Here, we present an improved, fully automated, and empirically tuned implementation of our diagnostic feature extraction algorithm to study and score the fragmentation patterns of modifications. Our approach detects three separate types of diagnostic features—diagnostic ions, peptide remainder masses, and fragment remainder masses—and can be used in any experimental setting, including for the simultaneous characterization of multiple modifications and when only a handful of PSMs are present for a modification. We demonstrate the robustness of our technique by applying it at both massive and small scale, and across synthetic and biological PTMs. Finally, we perform a meta-analysis of diagnostic features and discuss how these can be used to further PTM discovery in diverse settings. Our method has been implemented within PTM-Shepherd23 and is freely available as part of the FragPipe suite of tools (https://fragpipe.nesvilab.org/).

Results

Algorithm overview

The PTM-Shepherd diagnostic feature mining module aims to perform high throughput identification of spectral features that can be used to identify post-translational modifications (PTMs), facilitating the validation or discovery of PTM-specific signals. Probable modifications from an experiment are identified by passing the results of open or mass offset search to PTM-Shepherd. For each MS1 mass shift, PTM-Shepherd identifies enriched diagnostic features across three categories: diagnostic ions; mass shifts from the unmodified, intact peptide ions (peptide remainder masses); and mass shifts from unmodified fragment ions (fragment remainder masses). This module operates in three steps: calculating all possible spectral features for every peptide-spectrum match (PSM) with a particular mass shift, identifying the most abundant spectral features for every identified mass shift within each category, then finally performing statistical tests and filtering to see whether those features can be used to infer the presence of the modification via comparison to unmodified peptides. This module uses as input decharged and deisotoped MGF spectra produced by MSFragger24, so the maximum charge state for all ions in MS/MS spectra is assumed to be one. Spectral ions are normalized to the base peak and only the top 150 peaks are considered (by default).
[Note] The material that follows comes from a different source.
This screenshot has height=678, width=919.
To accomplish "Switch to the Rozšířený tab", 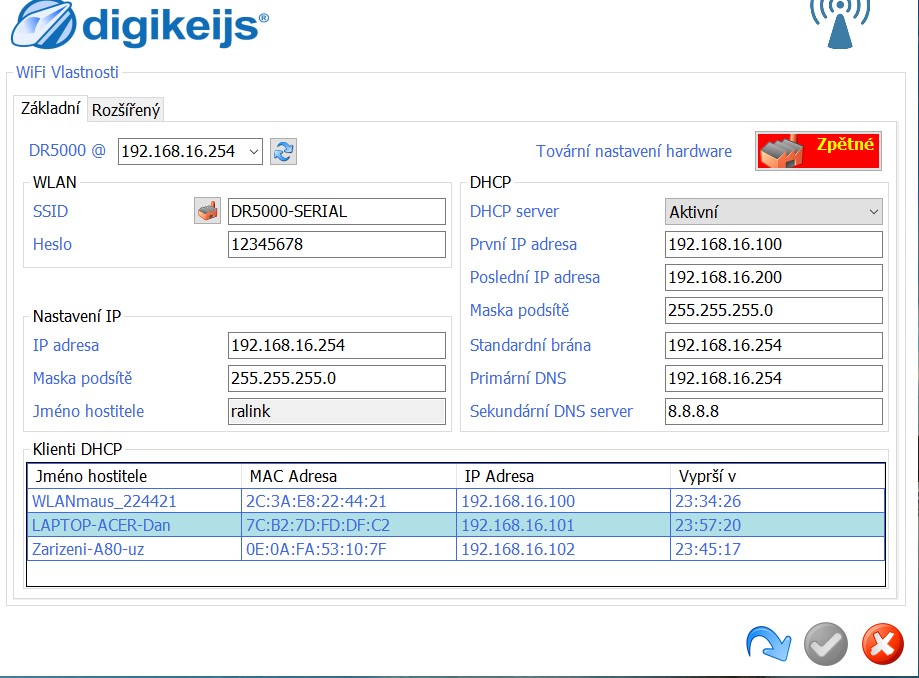I will click(x=126, y=110).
We illustrate our technique using a cysteine-specific chemical probe19 that we previously analyzed with an early version of the algorithm, identifying all three ion types (Fig. 1a). The first step in our strategy is to calculate all possible diagnostic spectral features for each PSM within a mass shift identified by PTM-Shepherd. Any ions from experimental spectra that do not belong to the peptide are considered potential diagnostic features for the mass shift. To identify recurring features for the mass shift, calculated features for every spectrum from the mass shift are sent to a common histogram. Peaks are identified from here and shuttled to downstream analysis. For diagnostic ions, the unannotated ions from the experimental spectrum are sent to their histogram as they are (Fig. 1a, green). Peptide remainder masses are calculated by computing mass differences between the theoretical, unshifted peptide ion (purple) and all ions in the spectrum (blue). Fragment remainder masses are calculated by iteratively computing mass differences between every theoretical ion from the peptide backbone (purple) and all ions in the spectrum.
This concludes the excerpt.